Exercise prompt: Go through the material below, find each line with the word "dimensions", and copy those lines.

Dataset content:
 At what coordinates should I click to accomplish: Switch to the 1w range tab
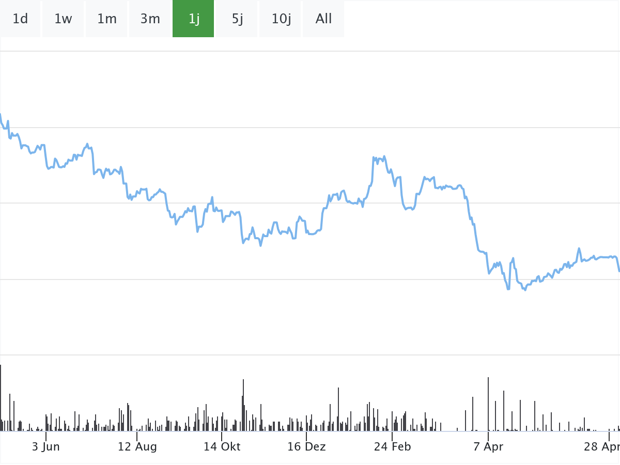coord(63,19)
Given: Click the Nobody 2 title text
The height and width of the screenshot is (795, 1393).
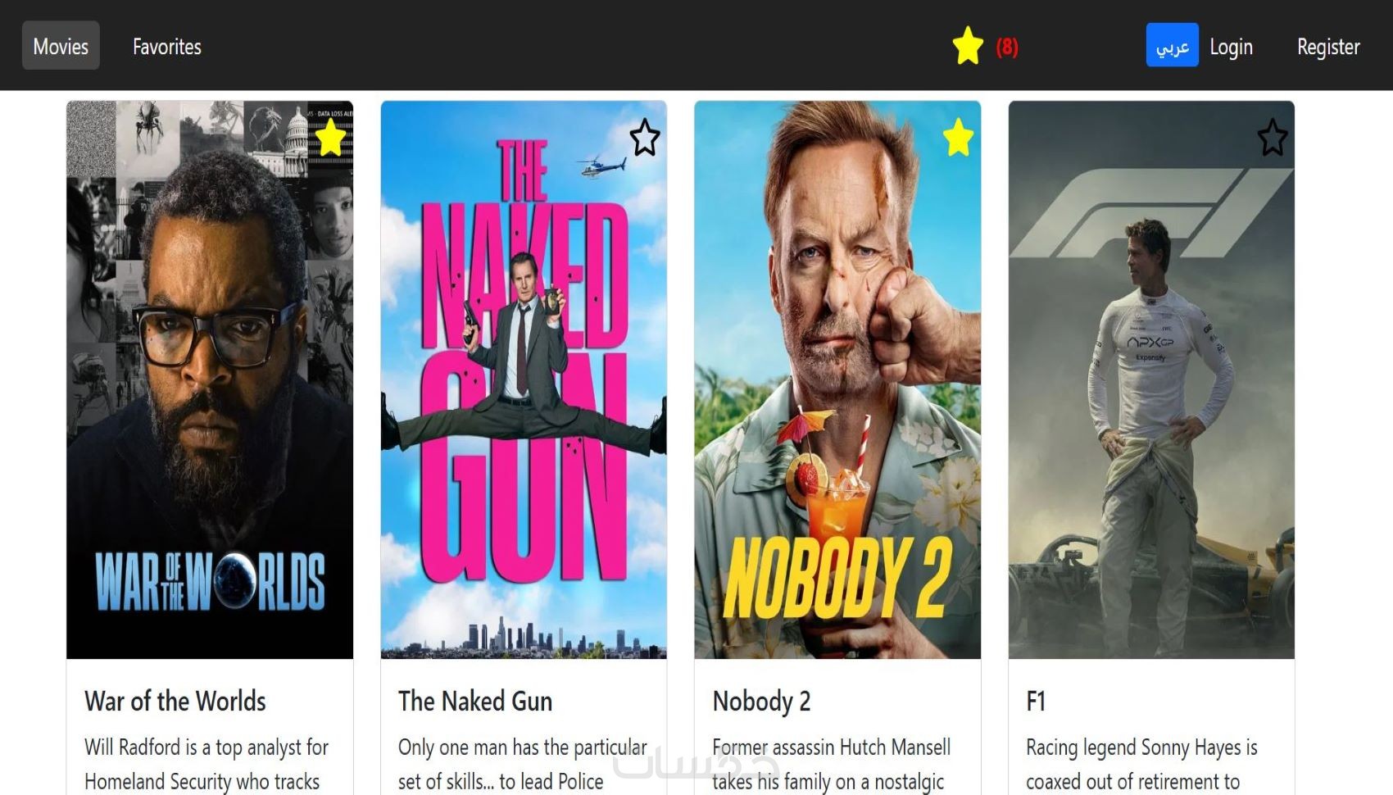Looking at the screenshot, I should (x=761, y=702).
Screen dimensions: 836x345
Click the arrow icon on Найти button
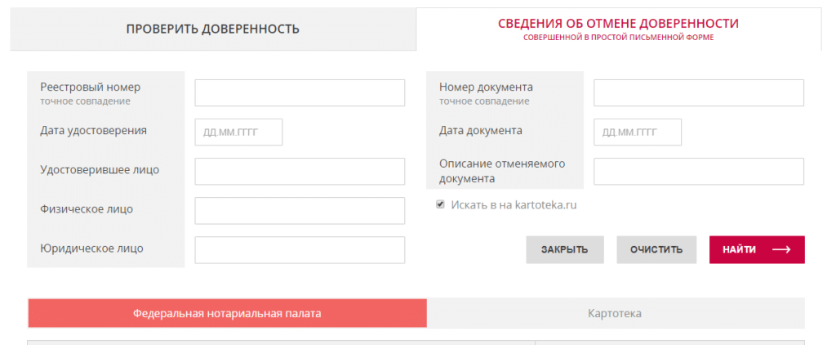(781, 250)
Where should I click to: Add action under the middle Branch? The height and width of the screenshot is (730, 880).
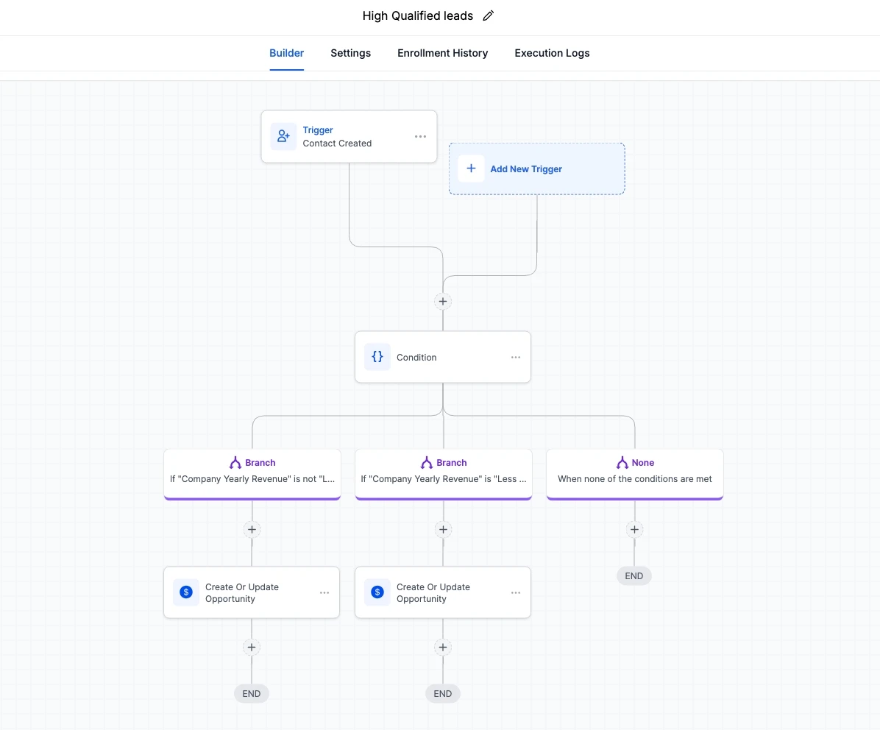click(x=444, y=529)
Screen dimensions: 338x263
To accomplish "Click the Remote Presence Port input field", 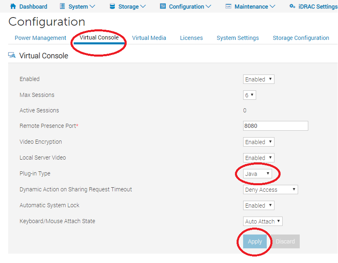I will point(275,125).
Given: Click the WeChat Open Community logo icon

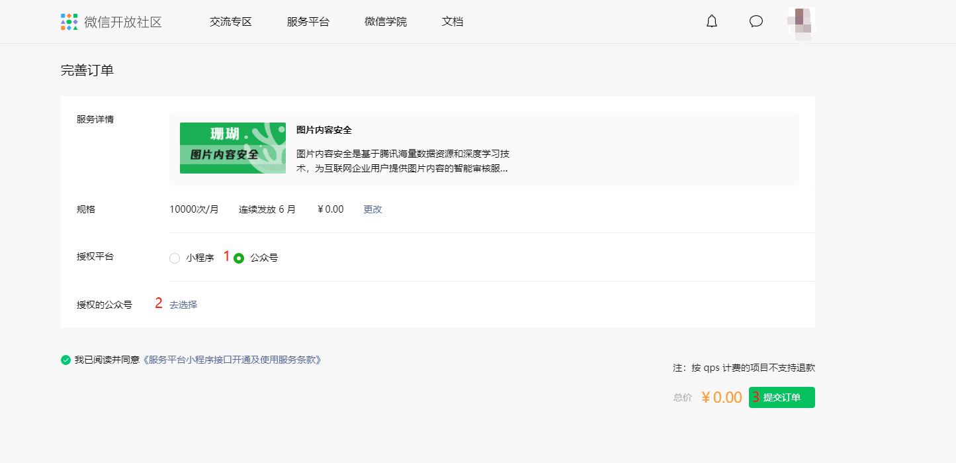Looking at the screenshot, I should [69, 22].
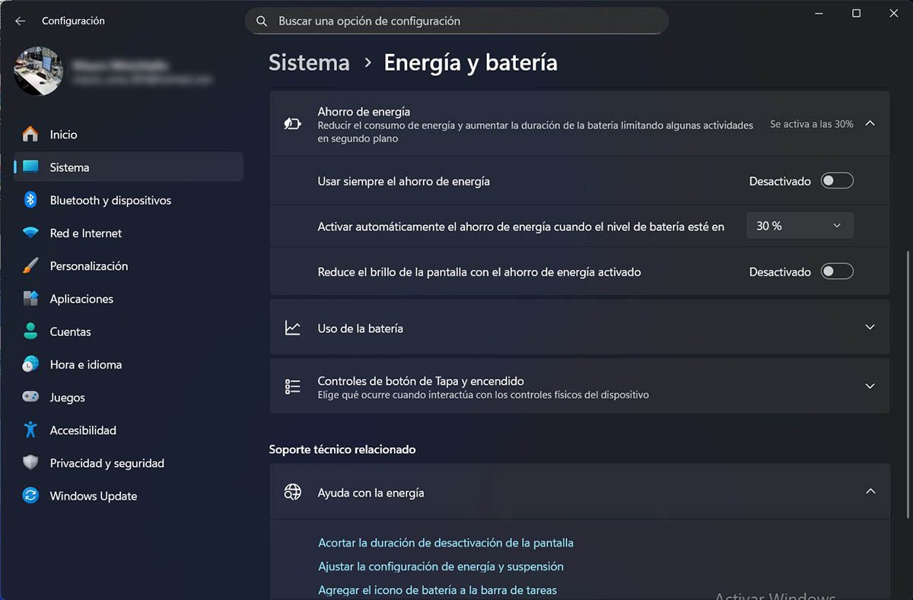
Task: Click the Red e Internet wifi icon
Action: (30, 233)
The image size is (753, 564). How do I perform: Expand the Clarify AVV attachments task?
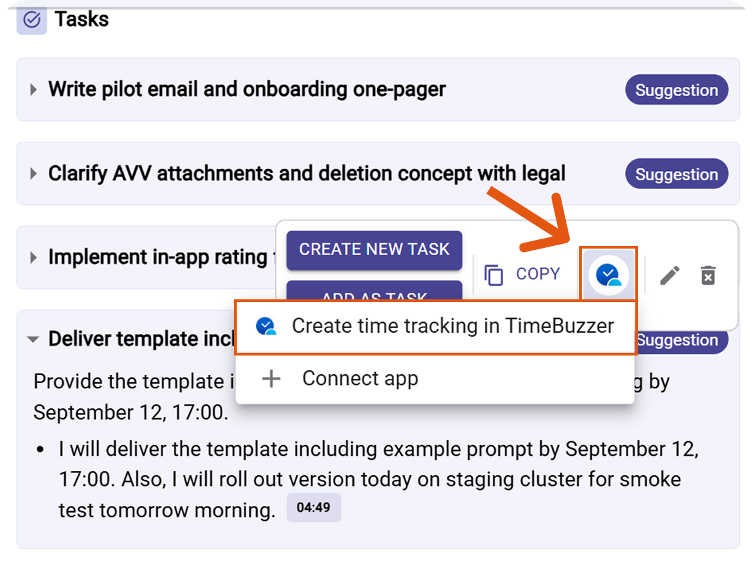coord(33,174)
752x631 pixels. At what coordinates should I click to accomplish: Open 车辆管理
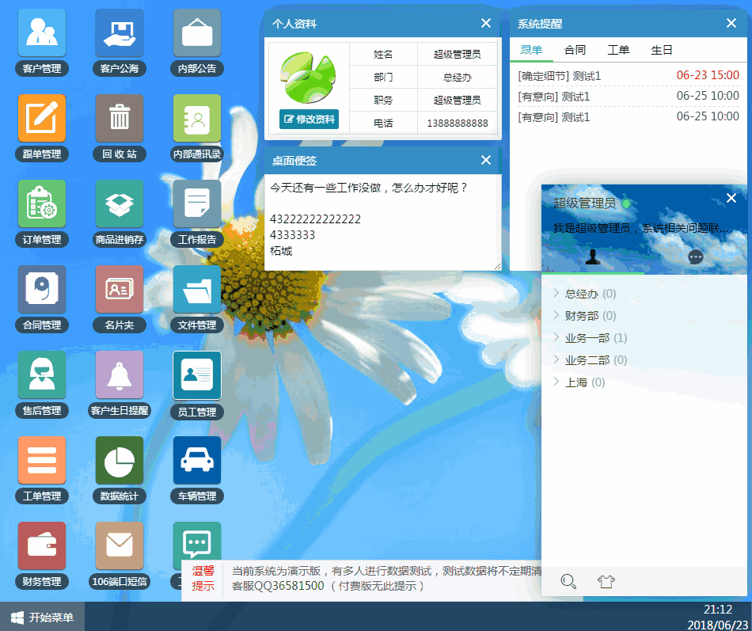coord(196,460)
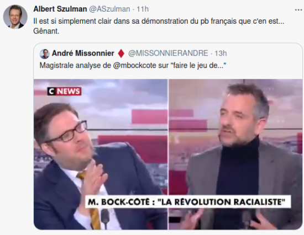Click the left video panel with glasses man
The width and height of the screenshot is (304, 235).
coord(101,154)
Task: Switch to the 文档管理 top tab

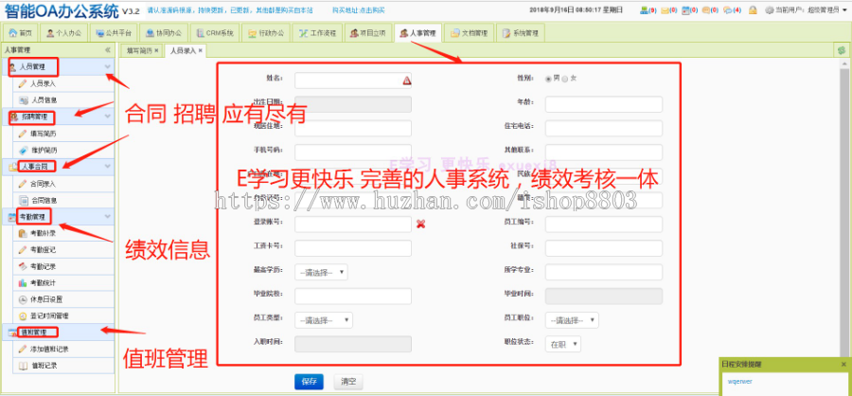Action: pos(469,32)
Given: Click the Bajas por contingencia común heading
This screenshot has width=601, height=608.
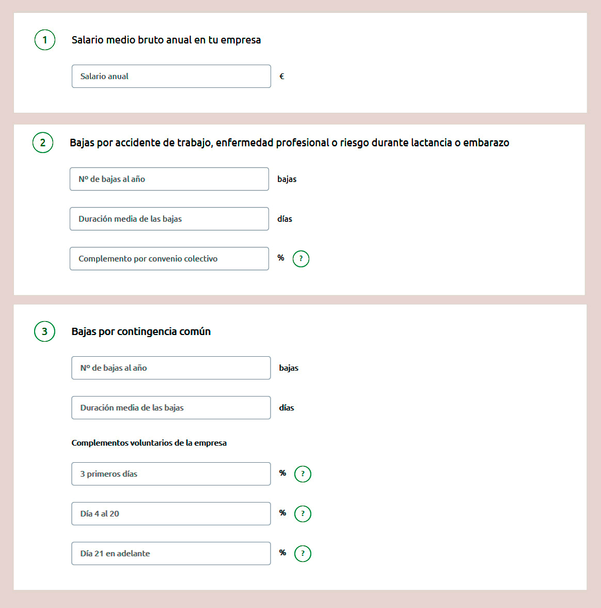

Exercise solution:
Screen dimensions: 836x345
Screen dimensions: 338x263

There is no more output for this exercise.